The matrix cells seem well positioned for this kind of coordination. Their projections innervate layer 1 interneurons, which influence both the apical dendrites of L3 pyramidal neurons (involved in perception) and L5 neurons (involved in motor output). This makes it plausible that matrix-cell activity helps align timing across neighboring columns, as Jeff has previously suggested. The cerebellum could be modulating motor output timing through the matrix cell → L1 → L5 pathway, while a model-based signal from the columns coordinates sensory prediction and adjusts the tempo of a sequence depending on whether a sensory feature arrives earlier or later than expected. This is all speculative of course :slight_smile:

Re. the lesion evidence, those studies sound fascinating. I wasn’t aware of Schmahmann’s work in that scope, so I’ll definitely look into those references. Thanks for sharing them.
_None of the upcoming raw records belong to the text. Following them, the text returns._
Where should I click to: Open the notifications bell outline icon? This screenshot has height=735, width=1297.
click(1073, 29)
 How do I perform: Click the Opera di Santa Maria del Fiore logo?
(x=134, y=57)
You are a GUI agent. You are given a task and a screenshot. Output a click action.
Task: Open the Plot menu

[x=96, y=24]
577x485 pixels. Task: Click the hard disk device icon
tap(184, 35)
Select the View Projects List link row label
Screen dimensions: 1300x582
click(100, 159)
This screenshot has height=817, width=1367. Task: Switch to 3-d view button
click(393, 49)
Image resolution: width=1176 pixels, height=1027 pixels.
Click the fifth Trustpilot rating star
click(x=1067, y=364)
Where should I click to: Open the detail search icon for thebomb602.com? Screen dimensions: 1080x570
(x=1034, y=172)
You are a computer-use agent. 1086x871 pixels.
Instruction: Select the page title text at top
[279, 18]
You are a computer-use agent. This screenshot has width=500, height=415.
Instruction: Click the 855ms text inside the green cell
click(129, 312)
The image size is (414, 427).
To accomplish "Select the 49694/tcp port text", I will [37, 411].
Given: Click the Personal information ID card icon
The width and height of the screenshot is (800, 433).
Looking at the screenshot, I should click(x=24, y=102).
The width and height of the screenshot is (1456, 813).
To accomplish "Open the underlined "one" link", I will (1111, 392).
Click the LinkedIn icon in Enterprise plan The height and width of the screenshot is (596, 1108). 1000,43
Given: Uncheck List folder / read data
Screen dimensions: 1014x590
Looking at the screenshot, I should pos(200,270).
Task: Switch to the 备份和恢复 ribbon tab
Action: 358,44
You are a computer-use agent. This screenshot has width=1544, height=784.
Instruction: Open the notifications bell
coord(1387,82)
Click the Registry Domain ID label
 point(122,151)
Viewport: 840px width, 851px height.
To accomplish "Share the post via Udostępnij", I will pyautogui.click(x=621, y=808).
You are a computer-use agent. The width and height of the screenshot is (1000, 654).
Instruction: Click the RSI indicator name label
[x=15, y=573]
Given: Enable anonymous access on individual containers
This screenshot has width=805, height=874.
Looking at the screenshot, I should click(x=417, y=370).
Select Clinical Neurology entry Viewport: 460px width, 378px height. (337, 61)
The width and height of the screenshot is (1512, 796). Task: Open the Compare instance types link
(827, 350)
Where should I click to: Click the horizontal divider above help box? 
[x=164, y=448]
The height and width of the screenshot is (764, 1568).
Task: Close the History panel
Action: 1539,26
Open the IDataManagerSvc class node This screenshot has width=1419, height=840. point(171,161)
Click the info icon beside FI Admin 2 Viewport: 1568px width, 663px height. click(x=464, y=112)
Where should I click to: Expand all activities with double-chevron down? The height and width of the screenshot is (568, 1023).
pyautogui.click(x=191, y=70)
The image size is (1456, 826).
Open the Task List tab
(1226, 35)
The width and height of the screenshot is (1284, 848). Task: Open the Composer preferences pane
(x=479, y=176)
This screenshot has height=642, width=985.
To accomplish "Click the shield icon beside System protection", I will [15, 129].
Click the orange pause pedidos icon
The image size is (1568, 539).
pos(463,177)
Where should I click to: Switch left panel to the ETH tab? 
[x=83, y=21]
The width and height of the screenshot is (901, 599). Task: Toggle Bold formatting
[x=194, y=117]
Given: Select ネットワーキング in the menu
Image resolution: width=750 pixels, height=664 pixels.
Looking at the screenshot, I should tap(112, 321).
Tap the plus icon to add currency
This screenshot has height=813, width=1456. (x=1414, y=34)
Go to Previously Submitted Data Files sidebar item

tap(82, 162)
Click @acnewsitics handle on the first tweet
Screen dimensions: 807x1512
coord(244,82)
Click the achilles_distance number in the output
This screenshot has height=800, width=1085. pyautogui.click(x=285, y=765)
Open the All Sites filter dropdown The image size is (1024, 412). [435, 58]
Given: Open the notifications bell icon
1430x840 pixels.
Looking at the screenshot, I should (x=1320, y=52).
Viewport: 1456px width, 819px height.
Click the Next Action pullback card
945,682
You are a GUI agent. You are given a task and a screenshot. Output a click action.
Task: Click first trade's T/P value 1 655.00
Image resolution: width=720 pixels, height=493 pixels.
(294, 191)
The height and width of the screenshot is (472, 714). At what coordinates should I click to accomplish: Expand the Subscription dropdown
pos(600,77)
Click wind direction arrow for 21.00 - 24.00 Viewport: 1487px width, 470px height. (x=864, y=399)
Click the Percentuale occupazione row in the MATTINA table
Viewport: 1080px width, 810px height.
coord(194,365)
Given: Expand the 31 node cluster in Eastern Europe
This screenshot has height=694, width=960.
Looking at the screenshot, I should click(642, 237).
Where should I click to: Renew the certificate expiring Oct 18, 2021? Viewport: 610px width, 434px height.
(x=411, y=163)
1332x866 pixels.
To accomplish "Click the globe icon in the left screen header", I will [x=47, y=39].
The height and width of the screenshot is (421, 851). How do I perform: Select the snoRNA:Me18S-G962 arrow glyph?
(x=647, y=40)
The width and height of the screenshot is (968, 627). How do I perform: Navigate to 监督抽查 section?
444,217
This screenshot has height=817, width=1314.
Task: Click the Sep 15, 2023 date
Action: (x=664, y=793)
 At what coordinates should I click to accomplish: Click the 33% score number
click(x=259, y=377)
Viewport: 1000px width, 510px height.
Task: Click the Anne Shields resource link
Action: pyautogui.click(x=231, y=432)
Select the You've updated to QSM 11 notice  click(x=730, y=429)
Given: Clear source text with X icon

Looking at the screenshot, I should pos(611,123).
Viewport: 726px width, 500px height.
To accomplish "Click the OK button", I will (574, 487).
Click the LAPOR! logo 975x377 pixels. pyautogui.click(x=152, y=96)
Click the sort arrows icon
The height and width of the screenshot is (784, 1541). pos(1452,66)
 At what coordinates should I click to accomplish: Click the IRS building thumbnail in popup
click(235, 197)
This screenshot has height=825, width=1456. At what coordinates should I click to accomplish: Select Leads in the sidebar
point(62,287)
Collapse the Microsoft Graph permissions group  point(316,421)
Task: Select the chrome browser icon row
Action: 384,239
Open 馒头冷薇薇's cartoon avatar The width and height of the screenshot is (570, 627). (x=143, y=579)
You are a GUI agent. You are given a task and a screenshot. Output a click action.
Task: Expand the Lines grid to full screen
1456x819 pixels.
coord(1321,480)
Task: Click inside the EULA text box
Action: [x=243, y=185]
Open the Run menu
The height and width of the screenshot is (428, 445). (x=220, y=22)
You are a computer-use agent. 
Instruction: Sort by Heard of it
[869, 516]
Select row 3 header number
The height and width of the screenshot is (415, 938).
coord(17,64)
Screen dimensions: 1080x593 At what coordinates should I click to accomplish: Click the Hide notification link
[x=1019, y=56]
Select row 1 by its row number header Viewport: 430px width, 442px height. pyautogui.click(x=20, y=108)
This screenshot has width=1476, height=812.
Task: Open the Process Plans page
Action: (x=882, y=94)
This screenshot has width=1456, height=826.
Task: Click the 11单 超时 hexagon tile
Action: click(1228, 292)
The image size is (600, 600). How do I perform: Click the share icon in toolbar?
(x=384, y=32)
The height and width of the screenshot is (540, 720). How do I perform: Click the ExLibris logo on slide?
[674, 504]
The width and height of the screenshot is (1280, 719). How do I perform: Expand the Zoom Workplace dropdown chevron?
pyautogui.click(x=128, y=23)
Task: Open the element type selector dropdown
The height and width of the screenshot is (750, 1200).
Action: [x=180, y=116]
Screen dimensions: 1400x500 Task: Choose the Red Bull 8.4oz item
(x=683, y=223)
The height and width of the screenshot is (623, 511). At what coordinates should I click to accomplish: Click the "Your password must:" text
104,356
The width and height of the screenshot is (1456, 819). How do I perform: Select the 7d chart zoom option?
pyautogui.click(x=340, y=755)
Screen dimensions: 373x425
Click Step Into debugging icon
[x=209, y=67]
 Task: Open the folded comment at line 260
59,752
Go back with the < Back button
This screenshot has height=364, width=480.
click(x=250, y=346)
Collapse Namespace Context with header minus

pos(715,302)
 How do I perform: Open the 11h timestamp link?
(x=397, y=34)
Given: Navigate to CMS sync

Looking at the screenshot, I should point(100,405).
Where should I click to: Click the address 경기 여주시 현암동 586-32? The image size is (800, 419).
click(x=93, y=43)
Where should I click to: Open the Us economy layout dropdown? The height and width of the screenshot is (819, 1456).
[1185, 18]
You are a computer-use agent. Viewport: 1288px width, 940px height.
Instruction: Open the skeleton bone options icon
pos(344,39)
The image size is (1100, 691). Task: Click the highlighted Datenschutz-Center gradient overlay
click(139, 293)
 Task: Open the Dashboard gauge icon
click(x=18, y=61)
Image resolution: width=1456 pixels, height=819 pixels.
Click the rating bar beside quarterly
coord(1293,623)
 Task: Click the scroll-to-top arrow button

In practice, there’s no cognition without movement, since every cortical column has a motor output signal, and learning depends on active exploration to build structured representations. Still, at the circuit level, it might help to separate where different computations occur. Movement generation and control are primarily in L5 intrinsic bursting neurons, while perception and inference happen mostly in the superficial layers. So if cerebellar lesions mainly disrupt motor coordination, that might point to effects concentrated in L5-related computations and the cortico-cortical bidirectional association pathways in L5. But I agree that impairments in motor output would inevitably cascade into learning difficulties, since movement is part of all forms of learning and perception.